SHORT EXERCISE: Collect every line in the data below that contains the string "dropdown", and copy each of those lines in full.

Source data

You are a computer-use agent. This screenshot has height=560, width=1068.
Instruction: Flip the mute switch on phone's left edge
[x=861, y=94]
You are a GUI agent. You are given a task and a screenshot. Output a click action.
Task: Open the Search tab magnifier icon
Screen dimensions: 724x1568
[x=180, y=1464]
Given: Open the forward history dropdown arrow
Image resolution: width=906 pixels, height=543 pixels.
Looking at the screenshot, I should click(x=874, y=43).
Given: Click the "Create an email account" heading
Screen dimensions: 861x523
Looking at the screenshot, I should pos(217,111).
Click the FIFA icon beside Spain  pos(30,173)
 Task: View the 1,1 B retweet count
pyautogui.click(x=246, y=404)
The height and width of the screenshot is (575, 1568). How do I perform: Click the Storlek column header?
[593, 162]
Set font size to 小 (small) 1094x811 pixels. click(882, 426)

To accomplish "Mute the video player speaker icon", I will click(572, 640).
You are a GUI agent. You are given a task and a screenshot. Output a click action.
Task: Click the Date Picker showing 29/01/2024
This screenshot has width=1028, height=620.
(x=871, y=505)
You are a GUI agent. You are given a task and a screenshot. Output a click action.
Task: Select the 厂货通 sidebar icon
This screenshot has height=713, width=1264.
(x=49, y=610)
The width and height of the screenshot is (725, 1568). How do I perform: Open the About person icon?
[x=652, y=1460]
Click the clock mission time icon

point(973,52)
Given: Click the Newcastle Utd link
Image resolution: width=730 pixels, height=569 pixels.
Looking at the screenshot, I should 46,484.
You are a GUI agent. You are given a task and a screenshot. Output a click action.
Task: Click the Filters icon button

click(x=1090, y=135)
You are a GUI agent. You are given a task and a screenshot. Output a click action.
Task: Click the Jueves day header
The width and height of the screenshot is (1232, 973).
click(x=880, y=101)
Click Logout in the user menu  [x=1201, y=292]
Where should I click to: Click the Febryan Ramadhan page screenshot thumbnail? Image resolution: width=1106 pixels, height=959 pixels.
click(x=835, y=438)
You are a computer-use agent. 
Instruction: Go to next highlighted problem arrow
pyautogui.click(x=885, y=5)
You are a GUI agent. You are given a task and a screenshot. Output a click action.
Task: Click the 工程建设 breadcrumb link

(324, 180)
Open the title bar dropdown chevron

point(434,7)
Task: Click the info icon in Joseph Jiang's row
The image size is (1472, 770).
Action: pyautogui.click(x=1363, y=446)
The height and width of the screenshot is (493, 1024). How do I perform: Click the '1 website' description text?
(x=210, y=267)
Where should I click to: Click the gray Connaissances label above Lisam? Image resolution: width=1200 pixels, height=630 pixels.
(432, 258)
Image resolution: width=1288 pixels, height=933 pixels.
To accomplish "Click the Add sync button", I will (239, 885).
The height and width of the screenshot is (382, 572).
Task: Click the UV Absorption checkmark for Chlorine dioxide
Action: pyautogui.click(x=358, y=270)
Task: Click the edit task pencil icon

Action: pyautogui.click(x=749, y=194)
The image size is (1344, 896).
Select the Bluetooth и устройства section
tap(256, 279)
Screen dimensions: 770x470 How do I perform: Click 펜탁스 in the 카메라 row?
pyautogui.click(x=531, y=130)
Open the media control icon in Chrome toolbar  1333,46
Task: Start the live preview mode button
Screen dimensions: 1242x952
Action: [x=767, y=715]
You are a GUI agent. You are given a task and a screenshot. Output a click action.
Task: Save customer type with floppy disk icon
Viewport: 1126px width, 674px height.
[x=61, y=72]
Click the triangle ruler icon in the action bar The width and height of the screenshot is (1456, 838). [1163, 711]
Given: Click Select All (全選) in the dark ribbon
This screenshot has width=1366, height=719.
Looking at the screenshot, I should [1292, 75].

COMPLETE OUTPUT:
Given: Open the forward history dropdown arrow
Open the title bar dropdown chevron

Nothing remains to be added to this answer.